**Click-target data:**
-.-.-

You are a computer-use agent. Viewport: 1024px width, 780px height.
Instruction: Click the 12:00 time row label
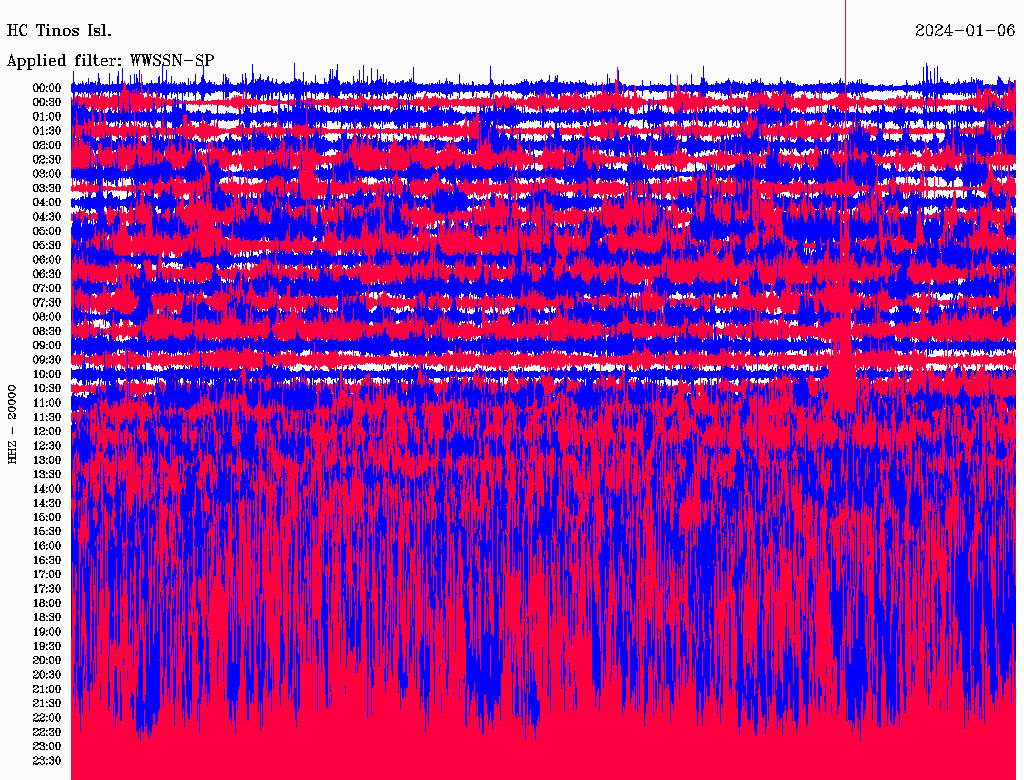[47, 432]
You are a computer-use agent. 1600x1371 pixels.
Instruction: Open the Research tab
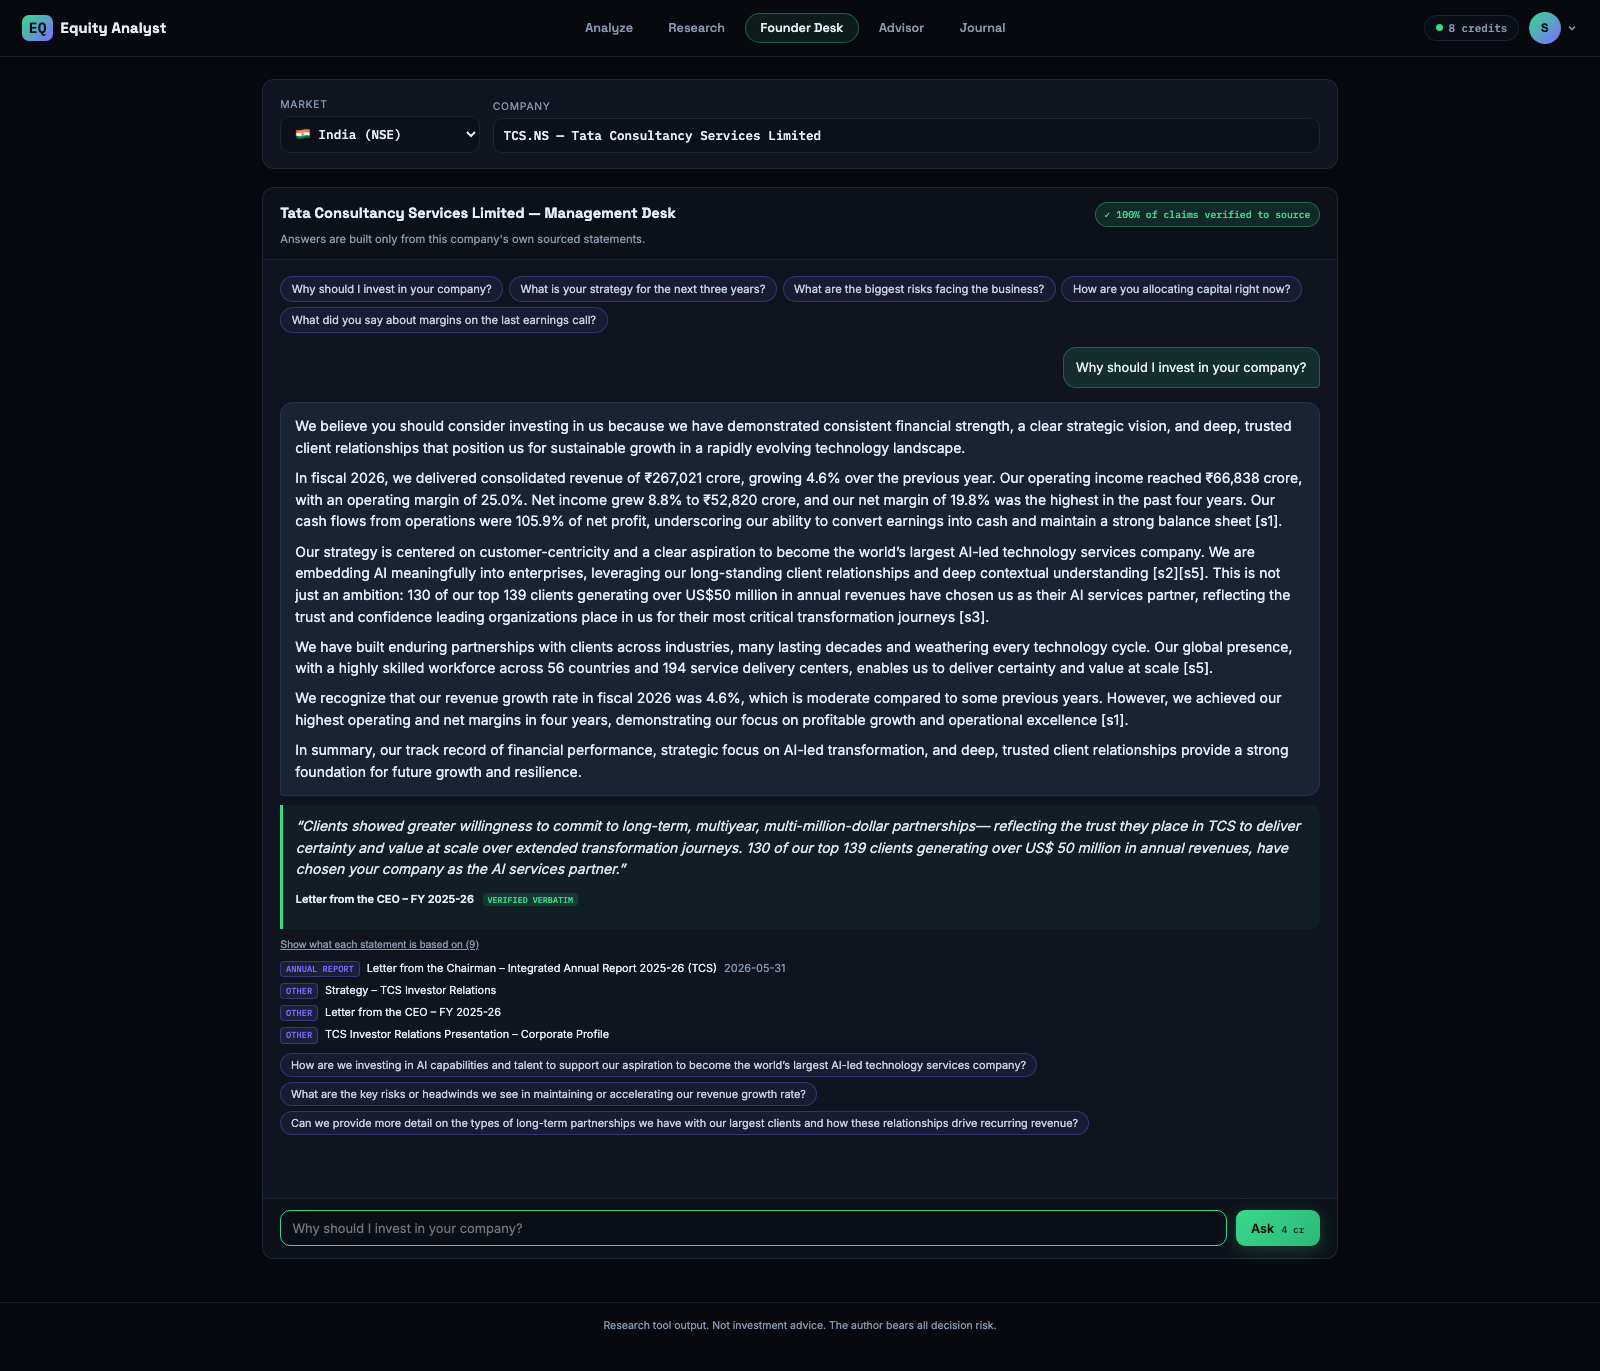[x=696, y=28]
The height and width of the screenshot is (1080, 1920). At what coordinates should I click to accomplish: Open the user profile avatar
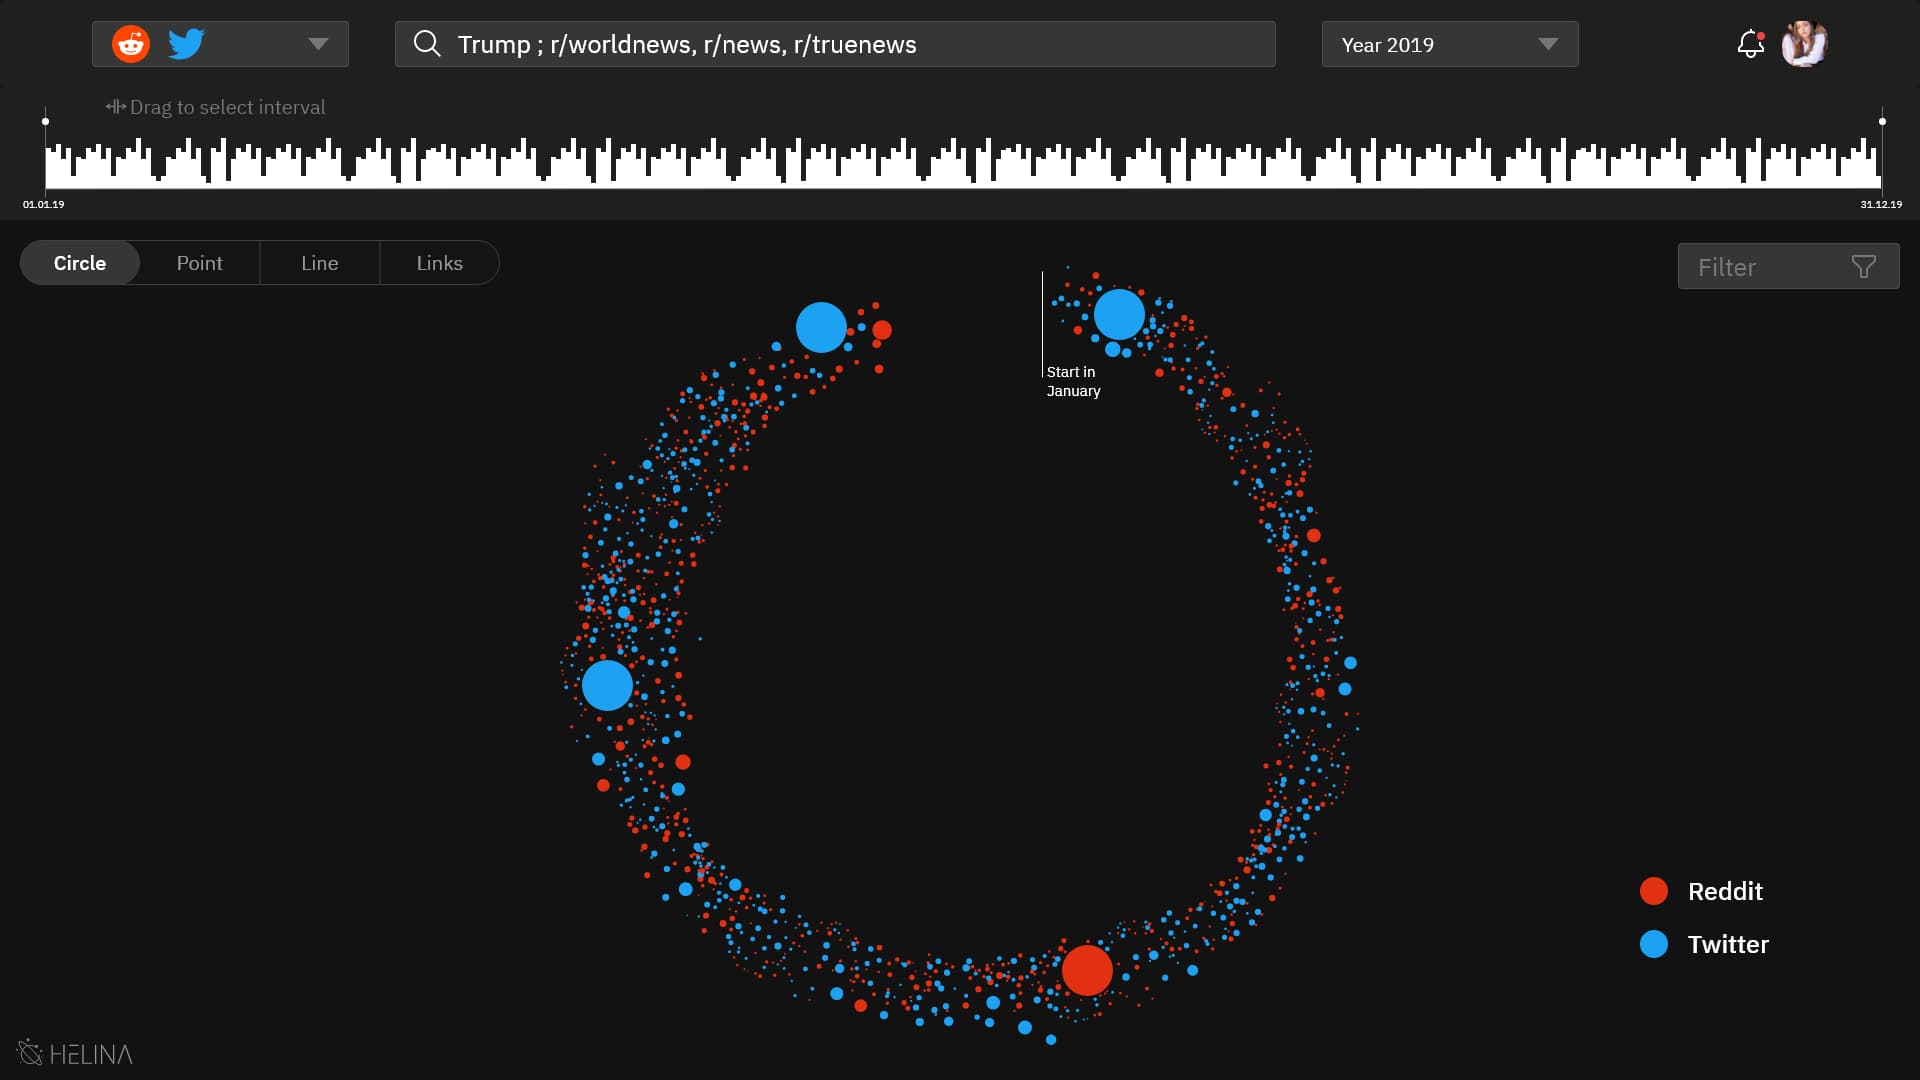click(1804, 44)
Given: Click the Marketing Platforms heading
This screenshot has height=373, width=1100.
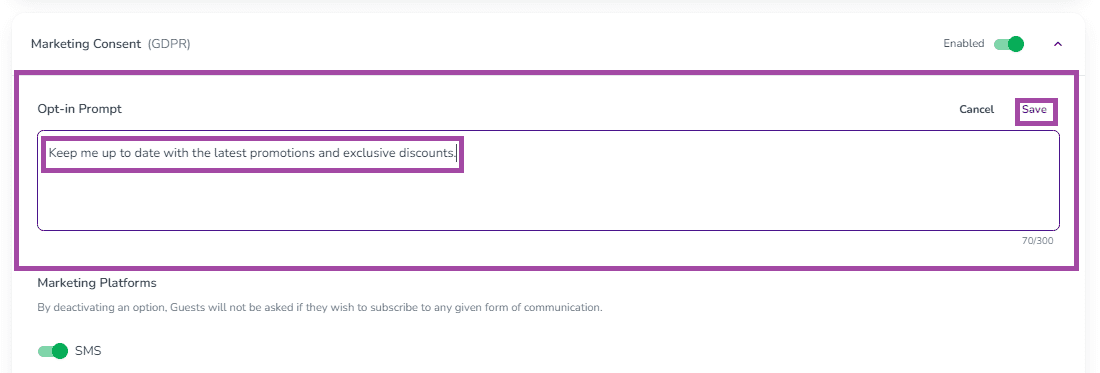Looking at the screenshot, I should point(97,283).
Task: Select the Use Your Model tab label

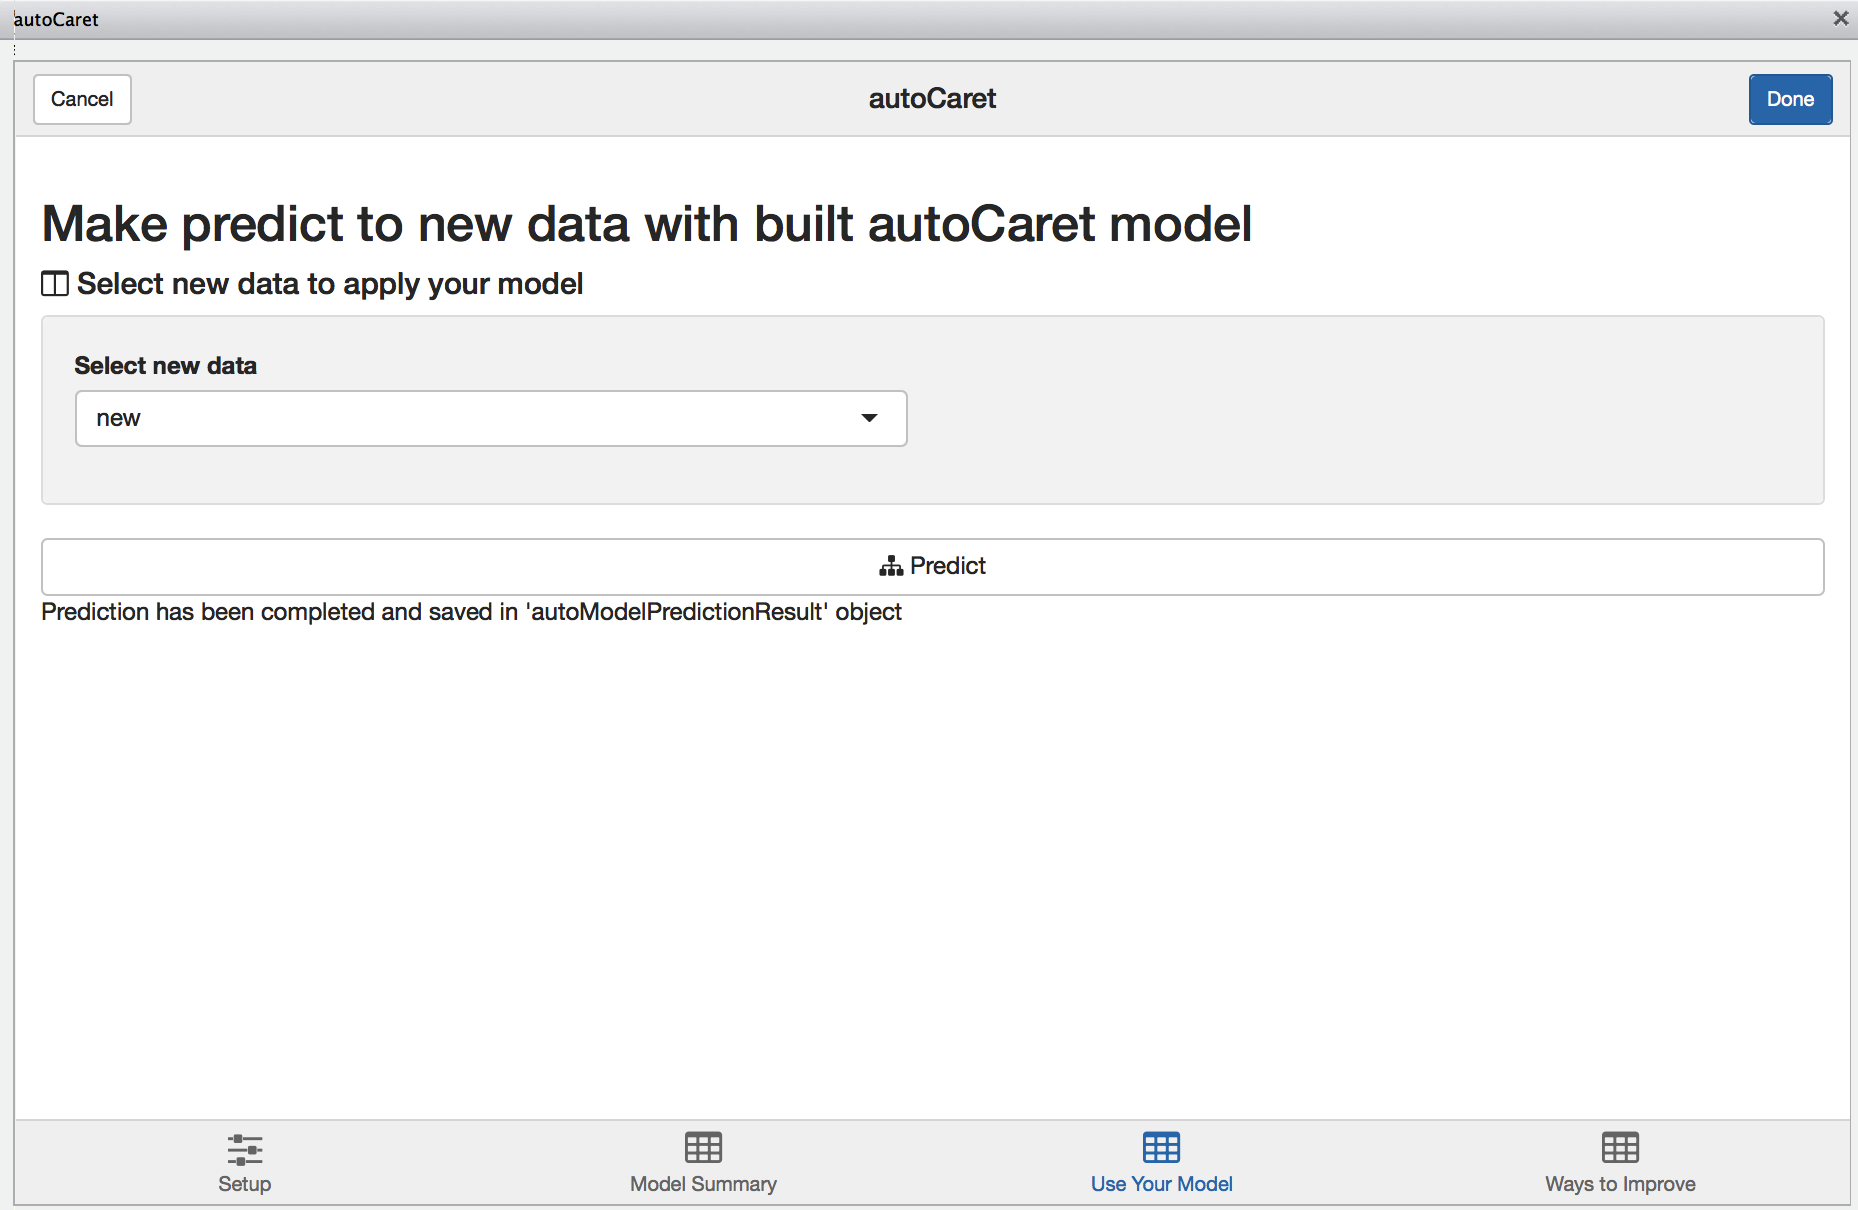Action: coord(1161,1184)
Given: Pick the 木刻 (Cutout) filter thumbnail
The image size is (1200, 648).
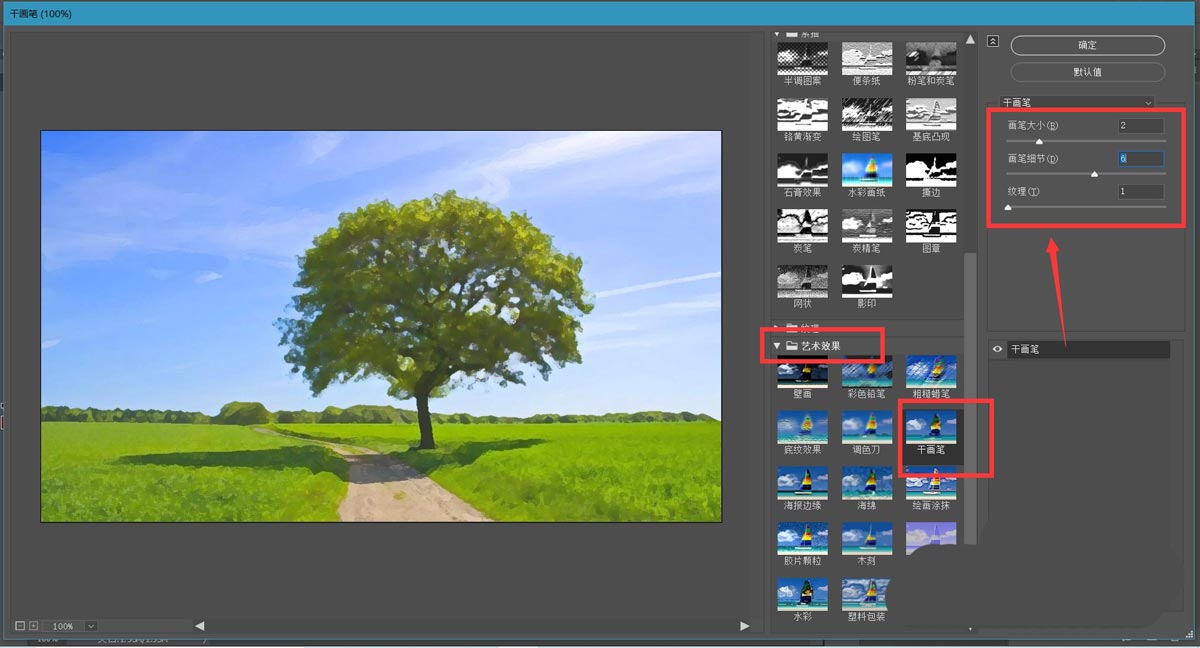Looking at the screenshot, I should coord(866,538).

-.-.-

**Problem statement:** Quote all of the records above word for word, but leave the pictures out.

**Answer:**
You are a computer-use agent. Viewport: 1024px width, 780px height.
Instruction: Click the 12:00 time row label
[47, 432]
You are a computer-use agent. 1600x1371 pixels.
Instruction: Open the Research tab
[x=696, y=28]
The height and width of the screenshot is (1080, 1920). At what coordinates should I click to accomplish: Open the user profile avatar
click(1804, 44)
Given: Click the Marketing Platforms heading
This screenshot has height=373, width=1100.
Looking at the screenshot, I should point(97,283).
Task: Select the Use Your Model tab label

Action: coord(1161,1184)
Given: Pick the 木刻 (Cutout) filter thumbnail
The image size is (1200, 648).
Looking at the screenshot, I should coord(866,538).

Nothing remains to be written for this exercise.